Pacific Swell | Southern California environment news and trends

Morning greens: Waters off Catalina Island among the most polluted, CA leads nation in green jobs

Happy Thursday, Southern California! That screeching sound you hear is a million Angelenos taking to the streets in an effort to avoid this weekend’s Carmageddon. Or not. Only next Monday knows! In the meantime, here’s this Thursday’s green news.

Catalina Island is known for its crystal clear waters and pristine wildlife. But as the Los Angeles Times points out, its waters are harboring a dirty secret – they are among the most chronically polluted in the country. Largely because of the city of Avalon’s outdated sewage system, human waste flows mostly unchecked into the groundwater and into Avalon Bay.
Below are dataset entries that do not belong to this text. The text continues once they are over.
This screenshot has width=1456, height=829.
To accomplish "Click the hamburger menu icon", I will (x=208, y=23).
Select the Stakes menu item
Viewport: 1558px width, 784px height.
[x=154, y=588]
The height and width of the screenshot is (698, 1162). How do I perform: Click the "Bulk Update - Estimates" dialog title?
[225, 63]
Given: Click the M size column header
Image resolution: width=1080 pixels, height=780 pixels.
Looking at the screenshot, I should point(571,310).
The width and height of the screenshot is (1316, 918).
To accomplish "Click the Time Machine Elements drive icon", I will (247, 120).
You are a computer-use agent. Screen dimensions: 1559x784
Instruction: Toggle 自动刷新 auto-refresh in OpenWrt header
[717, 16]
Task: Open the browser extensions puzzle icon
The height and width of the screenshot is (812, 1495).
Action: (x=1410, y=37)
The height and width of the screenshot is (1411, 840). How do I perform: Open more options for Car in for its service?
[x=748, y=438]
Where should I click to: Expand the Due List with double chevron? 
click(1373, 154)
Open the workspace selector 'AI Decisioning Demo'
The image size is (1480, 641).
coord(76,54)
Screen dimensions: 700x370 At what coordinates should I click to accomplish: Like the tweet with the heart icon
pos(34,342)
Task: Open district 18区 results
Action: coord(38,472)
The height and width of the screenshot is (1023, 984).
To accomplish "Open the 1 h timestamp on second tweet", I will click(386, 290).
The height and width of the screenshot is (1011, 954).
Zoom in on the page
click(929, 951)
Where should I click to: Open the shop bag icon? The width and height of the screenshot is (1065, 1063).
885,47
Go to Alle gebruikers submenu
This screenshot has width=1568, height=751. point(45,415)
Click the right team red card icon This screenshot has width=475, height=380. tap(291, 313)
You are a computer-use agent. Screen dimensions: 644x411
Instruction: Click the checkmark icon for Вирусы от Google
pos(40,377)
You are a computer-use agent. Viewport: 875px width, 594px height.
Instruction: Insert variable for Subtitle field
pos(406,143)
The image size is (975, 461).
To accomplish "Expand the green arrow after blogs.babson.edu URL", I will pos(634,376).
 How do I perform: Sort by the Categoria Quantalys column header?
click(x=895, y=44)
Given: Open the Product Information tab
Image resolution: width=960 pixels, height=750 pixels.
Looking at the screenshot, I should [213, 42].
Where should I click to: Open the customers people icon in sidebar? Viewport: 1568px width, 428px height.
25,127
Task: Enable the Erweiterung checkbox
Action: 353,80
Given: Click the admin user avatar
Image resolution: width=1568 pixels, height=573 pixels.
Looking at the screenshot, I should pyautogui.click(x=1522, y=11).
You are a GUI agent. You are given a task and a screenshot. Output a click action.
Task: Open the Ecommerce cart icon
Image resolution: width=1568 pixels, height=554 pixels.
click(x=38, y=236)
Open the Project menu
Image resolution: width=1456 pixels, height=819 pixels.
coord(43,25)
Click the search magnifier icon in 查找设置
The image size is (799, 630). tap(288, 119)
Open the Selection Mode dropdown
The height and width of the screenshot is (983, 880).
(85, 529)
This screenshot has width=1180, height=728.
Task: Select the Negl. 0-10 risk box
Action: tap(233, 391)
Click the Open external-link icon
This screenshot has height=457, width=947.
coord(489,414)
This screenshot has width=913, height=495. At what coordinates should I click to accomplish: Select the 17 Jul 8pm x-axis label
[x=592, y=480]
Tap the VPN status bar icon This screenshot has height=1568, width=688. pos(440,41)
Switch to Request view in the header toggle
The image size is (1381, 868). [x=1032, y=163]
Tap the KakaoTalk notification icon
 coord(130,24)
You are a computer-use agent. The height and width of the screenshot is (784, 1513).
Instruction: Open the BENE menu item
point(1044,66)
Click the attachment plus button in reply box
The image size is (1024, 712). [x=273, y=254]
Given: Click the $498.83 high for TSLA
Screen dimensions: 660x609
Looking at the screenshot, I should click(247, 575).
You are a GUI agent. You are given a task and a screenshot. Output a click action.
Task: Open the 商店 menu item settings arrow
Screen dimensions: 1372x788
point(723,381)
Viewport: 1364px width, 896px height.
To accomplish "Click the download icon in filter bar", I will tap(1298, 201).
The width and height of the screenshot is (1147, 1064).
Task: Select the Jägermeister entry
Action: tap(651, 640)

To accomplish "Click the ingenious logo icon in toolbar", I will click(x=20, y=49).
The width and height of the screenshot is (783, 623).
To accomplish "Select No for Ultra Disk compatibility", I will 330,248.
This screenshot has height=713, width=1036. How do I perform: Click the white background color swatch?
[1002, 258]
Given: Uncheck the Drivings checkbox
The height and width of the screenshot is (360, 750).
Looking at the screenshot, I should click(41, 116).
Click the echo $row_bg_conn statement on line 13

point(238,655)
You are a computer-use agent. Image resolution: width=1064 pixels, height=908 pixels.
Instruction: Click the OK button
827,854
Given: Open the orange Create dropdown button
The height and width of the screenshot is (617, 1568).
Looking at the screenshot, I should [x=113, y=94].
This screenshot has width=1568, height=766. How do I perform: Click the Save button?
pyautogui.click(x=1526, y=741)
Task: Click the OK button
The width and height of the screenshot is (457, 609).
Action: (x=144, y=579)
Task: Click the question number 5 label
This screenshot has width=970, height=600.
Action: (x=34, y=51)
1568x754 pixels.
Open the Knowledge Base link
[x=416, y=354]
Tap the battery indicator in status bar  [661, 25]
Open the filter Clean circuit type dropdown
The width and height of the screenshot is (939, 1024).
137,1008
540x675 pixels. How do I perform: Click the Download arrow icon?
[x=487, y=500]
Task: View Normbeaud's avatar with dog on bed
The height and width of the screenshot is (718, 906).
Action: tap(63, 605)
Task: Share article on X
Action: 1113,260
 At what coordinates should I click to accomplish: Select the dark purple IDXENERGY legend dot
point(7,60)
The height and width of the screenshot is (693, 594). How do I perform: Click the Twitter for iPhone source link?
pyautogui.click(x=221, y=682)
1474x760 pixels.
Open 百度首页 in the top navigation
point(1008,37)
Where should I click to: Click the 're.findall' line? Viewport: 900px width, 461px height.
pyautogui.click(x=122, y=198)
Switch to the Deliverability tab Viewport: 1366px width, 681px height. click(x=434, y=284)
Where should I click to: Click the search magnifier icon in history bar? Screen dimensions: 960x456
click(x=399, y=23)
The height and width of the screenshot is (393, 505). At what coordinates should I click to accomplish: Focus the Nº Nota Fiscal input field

The city is planning a $5.1 million project to clean, repair and replace miles of sewer lines and make improvements at its sewer plant. 

In better news, the Los Angeles Times reports that California leads the nation in green jobs. As the Los Angeles Times writes, “The Brookings Institution report, which is likely to draw more debate over what constitutes a 'green' job, found that almost 320,000 people work in such jobs, and 90,000 of them are in the L.A. metropolitan area.” The jobs include installing solar panels, making electric vehicles and running organic farms.

So you know perchlorate, a toxic ingredient found in rocket fuel and fireworks? That chemical that is found in the groundwater of all states, but particularly in California which has been home to a thriving aerospace industry? The chemical that, when ingested, causes thyroid problems and fetal development issues? (Sick of question marks? Me too.) The Los Angeles Times reports that a new study from the U.S. Government Accountability Office concludes that “The Bush White House played a role in the U.S. Environmental Protection Agency's controversial 2008 decision not to regulate the drinking water contaminant perchlorate.” The Obama administration reversed this decision in February. 

At least one local fisherman is unhappy with the state’s new marine protected areas for some of the Southern Californian coast. As the Laguna Beach Coastline Pilot reports, the Fish and Game Commission has announced that as of Oct. 1, fishing and the prohibition of removing plants, animals and other marine life (like shells) will be enforced in certain restricted coastal areas. Fishing enthusiast David Hansen writes that while the state believes it is doing the right thing by protecting marine resources and allowing species to replenish, “I wonder, however, how a boy with a fishing pole is going to hurt anything. This is not Japanese whalers slaughtering whales; this is not shark fin soup. This is a murky, heavy-handed law with questionable restrictions.” Note: We originally called this a "no fishing" law. But it is formally known as the Marine Life Protection Act, which they made to protect the economic, educational and environmental interests off California's coast.

And from Southern California to the world. reports that experts have already declared 2011 the costliest year for natural disasters. Offering up a picture montage of the various devastations that have struck including the Queenland’s flood of Australia to the June wildfires of the American southwest, gives us a sobering view of the emotional and economic tolls of natural disasters thus far.